I "favori" alla cosca - Di contro, l’imprenditore ricompensa la cosca «assumendo in azienda il personale segnalatogli oppure, come accertato in alcune circostanze, contribuendo alle spese legali cui i familiari degli affiliati detenuti devono far fronte». Lo stesso ha dovuto giustificare la sottrazione di cinquemila euro dai fondi aziendali in quanto «corrisposti alla cosca Iamonte: dall’analisi combinata di intercettazioni telefoniche e ambientali si è potuto acclarare come per giustificare la fuoriuscita della somma di denaro destinata agli affiliati

(Rosario Azzarà)

detenuti, Azzarà abbia fatto ricorso alla complicità, più o meno consapevole, del personale dipendente».

 

Dalle più recenti acquisizioni investigative si è appreso altresì che Azzarà, risultato essere diretta espressione imprenditoriale della cosca Iamonte, nel momento in cui si “insedia” nel territorio di competenza di un’altra cosca, quella dei Paviglianiti, sia comunque tenuto a pagare dazio.
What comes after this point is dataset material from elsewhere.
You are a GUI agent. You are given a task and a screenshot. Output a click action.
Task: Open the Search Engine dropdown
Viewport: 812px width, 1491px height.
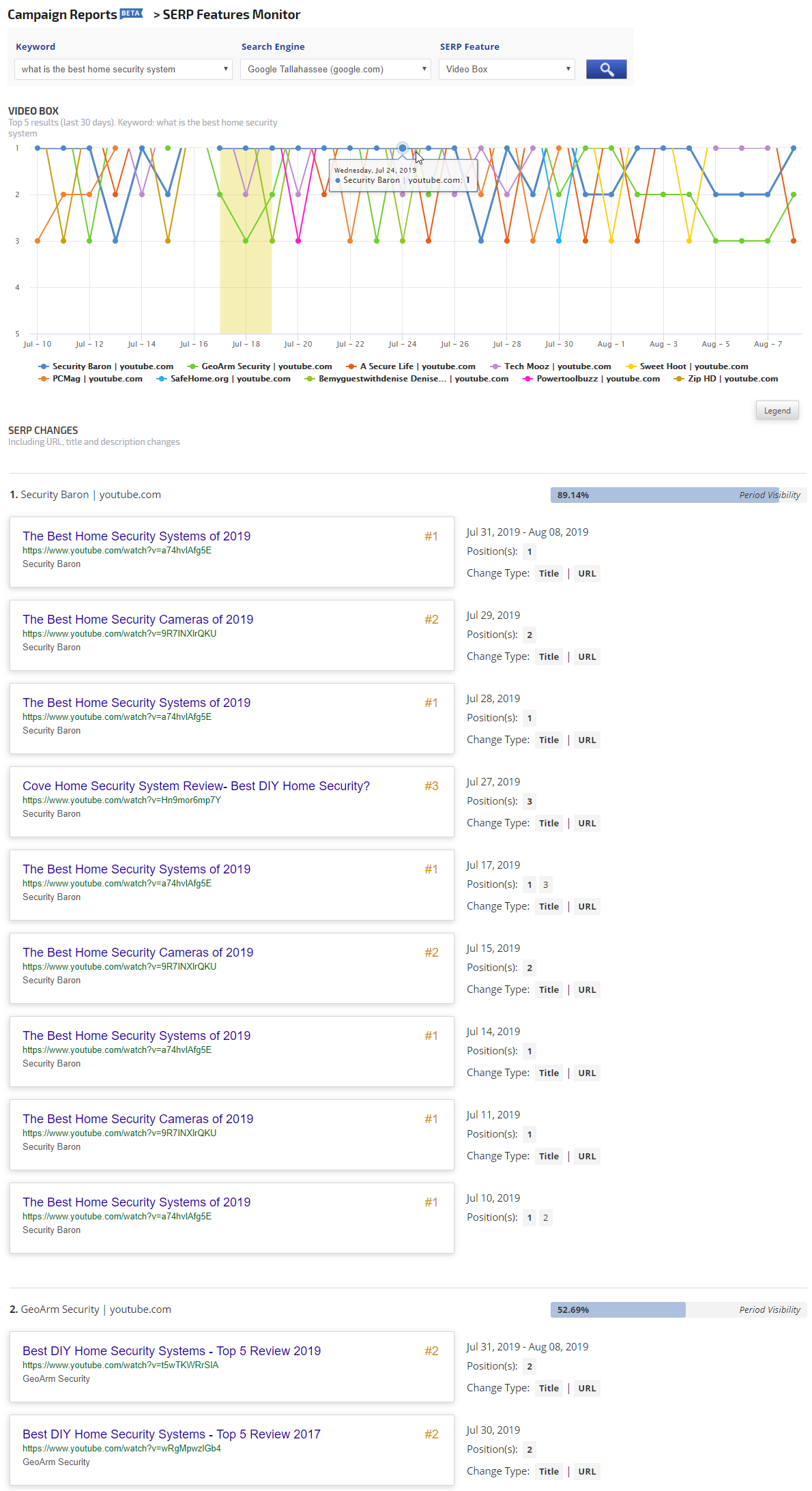pyautogui.click(x=335, y=69)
Azzarà, al pari degli altri imprenditori che intervengono nella realizzazione dello stabilimento Ased di contrada Agrifa di San Lorenzo, deve rendere conto alla cosca territorialmente egemone: l’azione estorsiva assume le forme più svariate, dall’imposizione delle forniture e delle assunzioni fino all’esplicita richiesta di esborso di denaro.

 

In sintesi, da «un lato i patti corruttivi siglati con gli amministratori infedeli, sotto l’egida di significative entrature nel mondo politico, dall’altro le alleanze strette con le cosche mafiose rappresentano gli ingredienti del successo imprenditoriale di Rosario Azzarà, con importanti ricadute in termini di rafforzamento – economico e sociale – della cosca Iamonte».

 

Nel corso dell’attività investigativa è stata documentata l’esistenza di una vera e propria organizzazione che annovera tra i propri fini le turbative d’asta, con particolare riferimento al remunerativo settore dei rifiuti, in cui Azzarà, «forte del sostegno derivato dalle cosche mafiose e degli ottimi rapporti tessuti con gli amministratori pubblici, è in grado di condizionare il regolare svolgimento delle gare d’appalto».